EXERCISE DETAILS
Lay out the lines from the one containing "Open the Default apps section" through the one containing "Looking at the" as a Markdown table with the columns Row and Line, skipping blank lines and leaving out the pictures.

INFORMATION SUPPLIED
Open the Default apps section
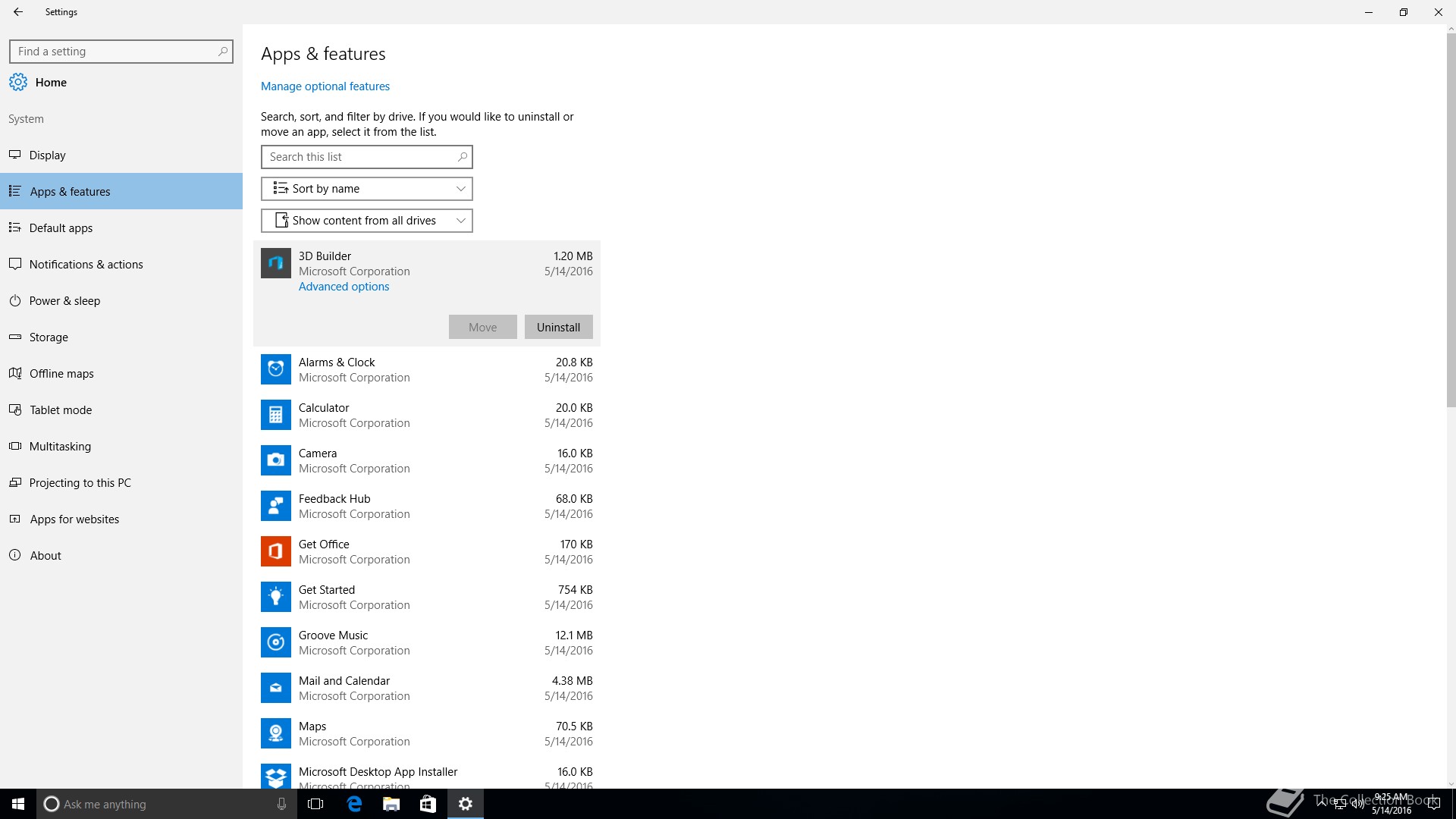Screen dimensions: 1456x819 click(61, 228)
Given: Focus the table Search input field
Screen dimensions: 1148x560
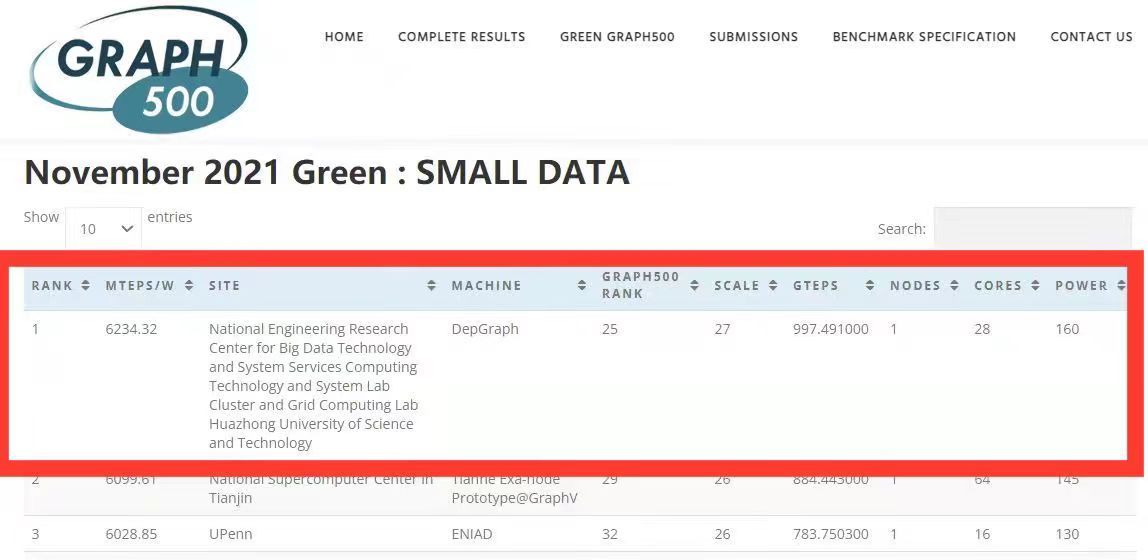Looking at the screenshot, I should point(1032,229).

* * *

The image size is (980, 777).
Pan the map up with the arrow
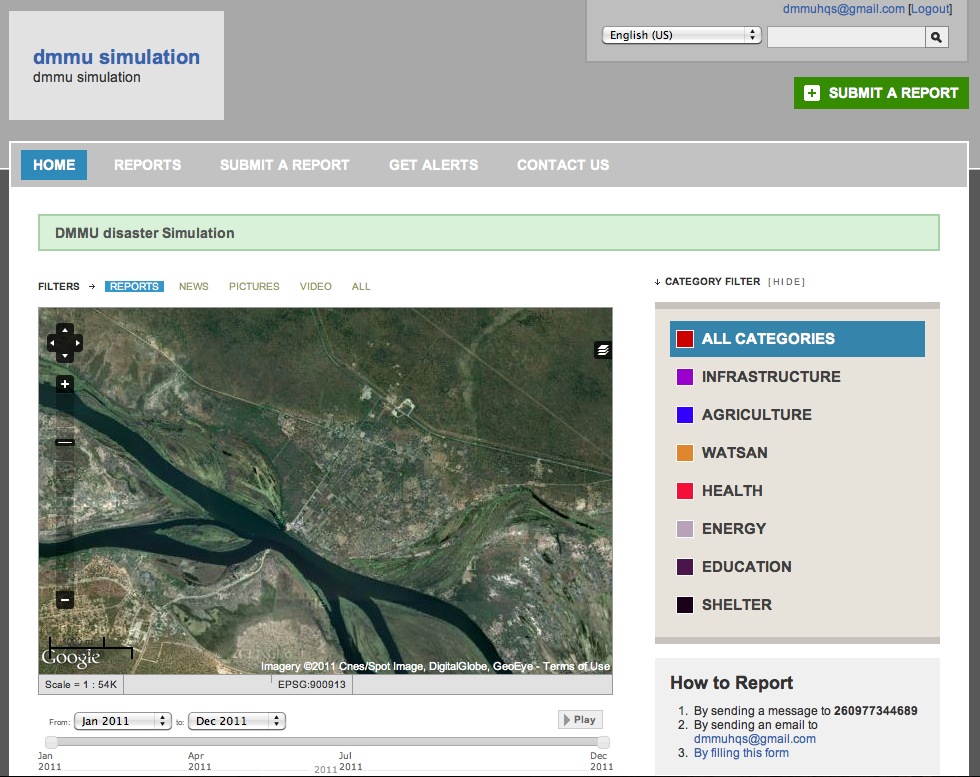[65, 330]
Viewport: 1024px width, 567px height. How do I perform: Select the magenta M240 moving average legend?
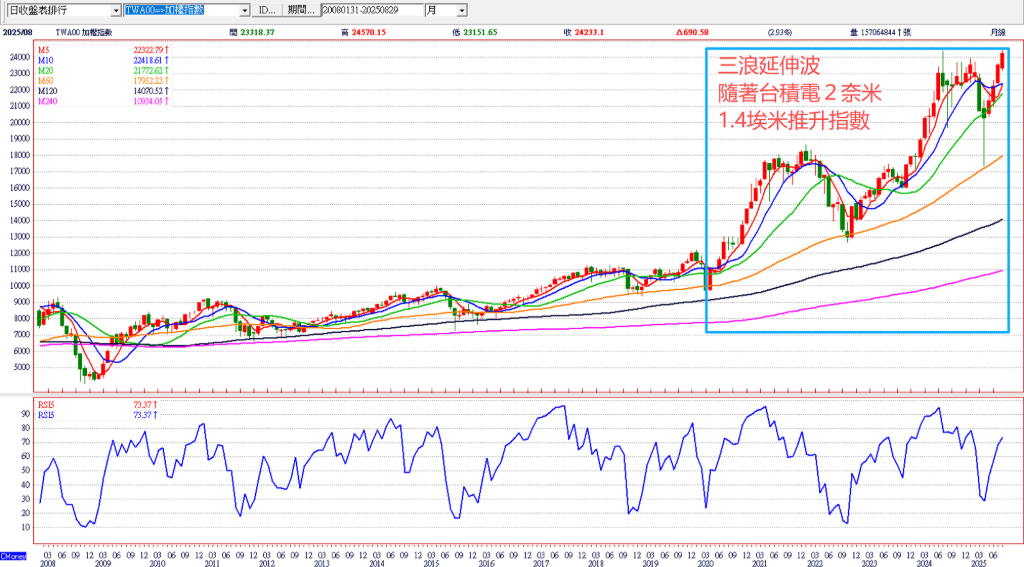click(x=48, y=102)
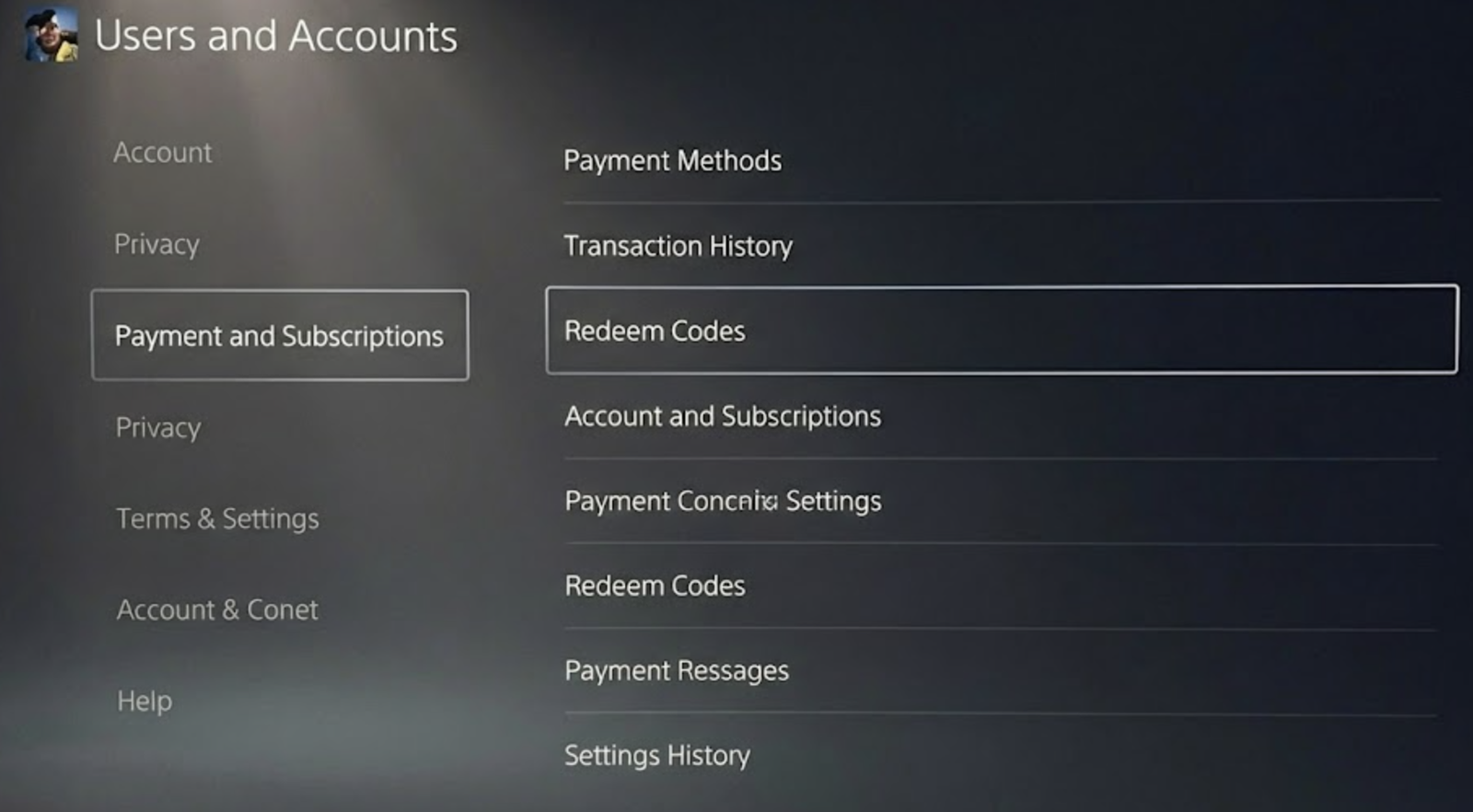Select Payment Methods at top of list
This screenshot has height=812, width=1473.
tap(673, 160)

--

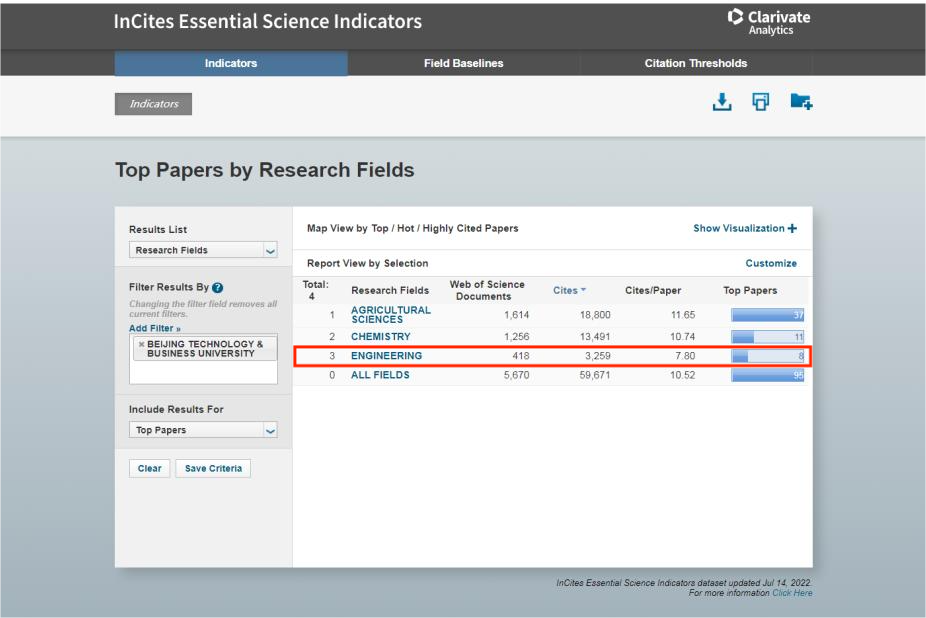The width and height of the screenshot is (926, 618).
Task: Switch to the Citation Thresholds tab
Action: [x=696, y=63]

RESULT OF THIS EXERCISE
| Row | Line |
|---|---|
| 1 | Open the Default apps section |
| 2 | Screen dimensions: 1456x819 click(61, 228) |
| 3 | Given: Focus the table Search input field |
| 4 | Screen dimensions: 1148x560 |
| 5 | Looking at the screenshot, I should point(1032,229). |